Nikola Jokić was born on February 19, 1995, so he is currently 27 years old.


In [23]:
print(rag_chain.invoke("How many referees are in a game?"))

There are three referees in an NBA game.


In [24]:
print(rag_chain.invoke("Which team has won the most NBA titles?"))

The Los Angeles Lakers and the Boston Celtics have both won the most NBA titles, with 17 championships each.


In [25]:
print(rag_chain.invoke("What is the meaning of life?"))

I'm sorry, I am an assistant focused on answering NBA related questions. I do not have information on the meaning of life.


Our RAG Chain is stateless, we would need to incorporate memory to add a conversational ability.

In [26]:
print(rag_chain.invoke("How old is Nikola Jokic?"))
print(rag_chain.invoke("And how tall is he?"))
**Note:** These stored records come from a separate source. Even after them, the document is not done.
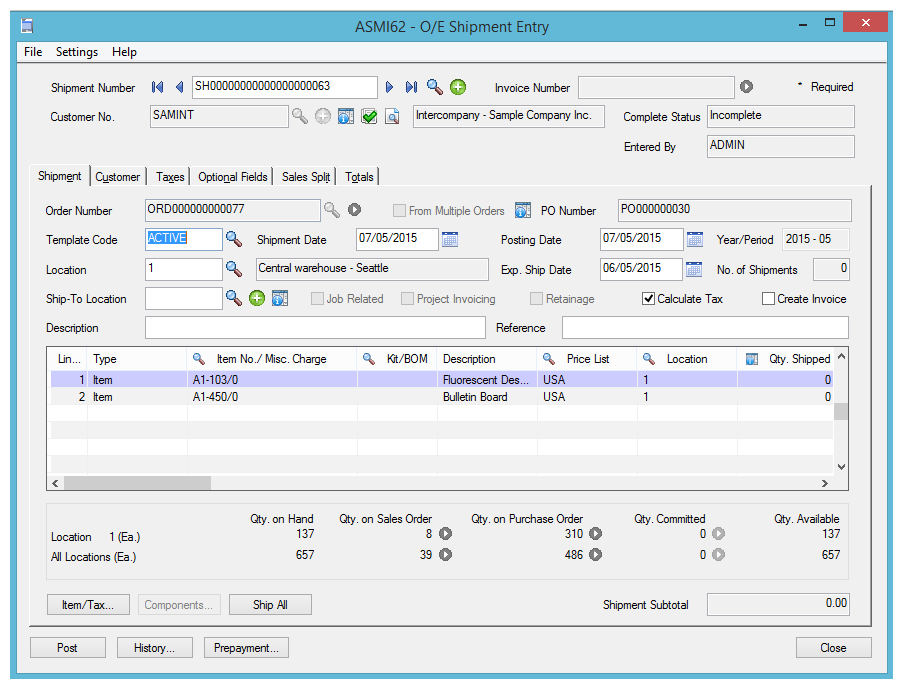Click the grid's horizontal scrollbar thumb
Image resolution: width=903 pixels, height=689 pixels.
pos(137,483)
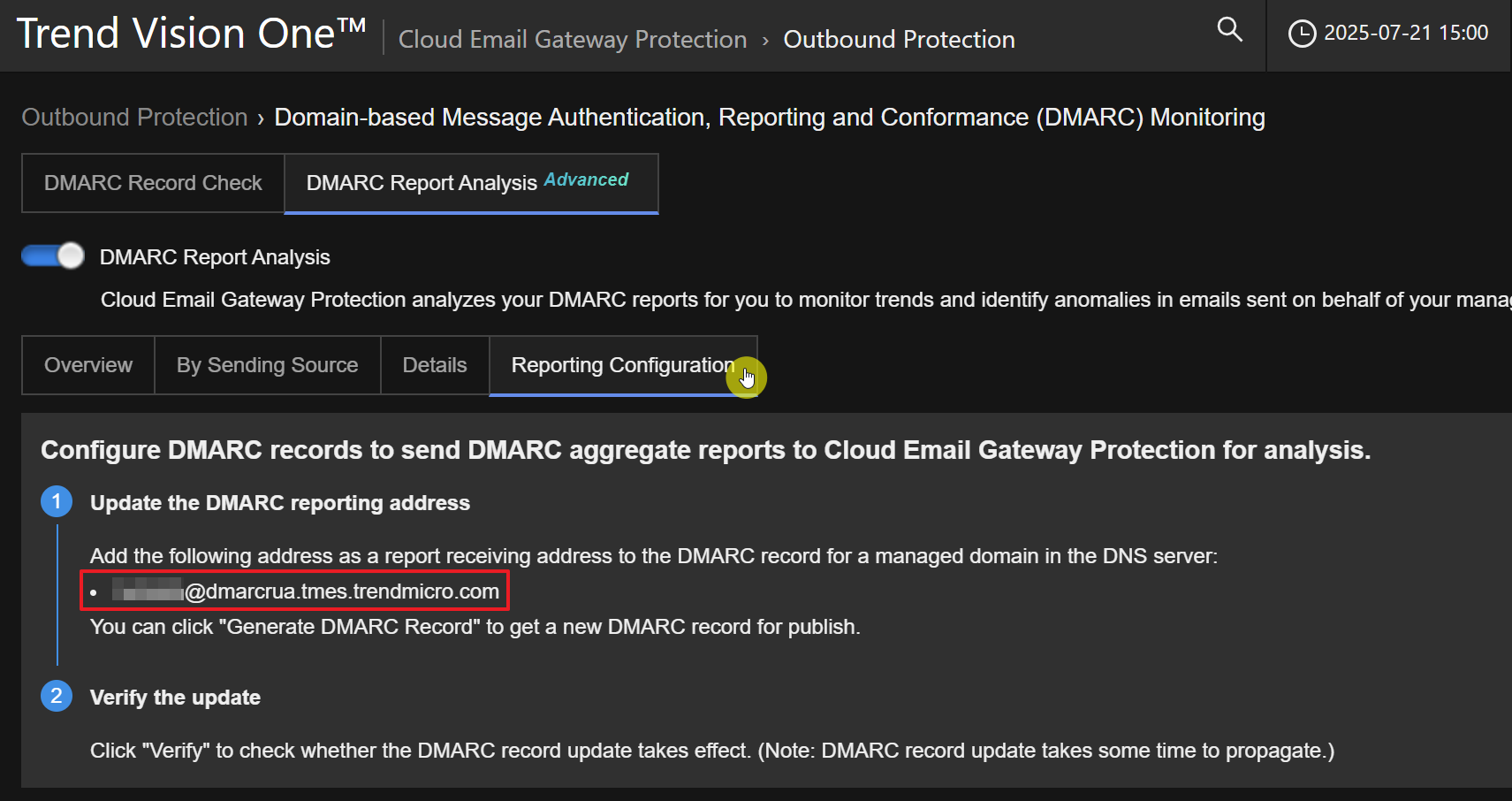Viewport: 1512px width, 801px height.
Task: Follow the grey Outbound Protection breadcrumb link
Action: pos(134,118)
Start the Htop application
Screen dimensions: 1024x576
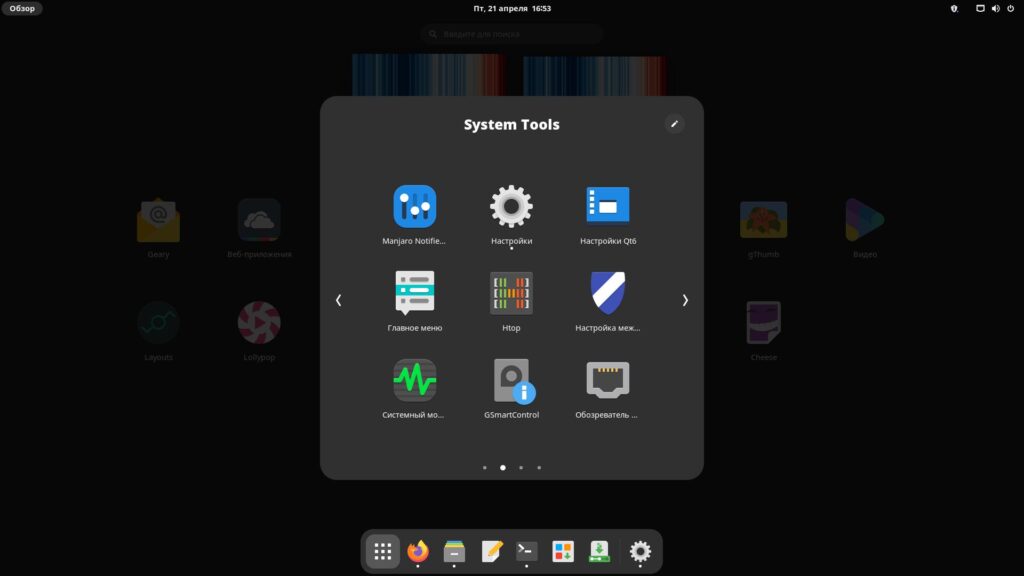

Nikola Jokić was born on February 19, 1995, so he is currently 27 years old.
Luka Dončić is 6 feet 7 inches tall.


In [27]:
print(rag_chain.invoke("How old are Nikola Jokic and Luka Doncic?"))

Nikola Jokić was born on February 19, 1995, making him 27 years old. Luka Dončić was born on February 28, 1999, making him 23 years old.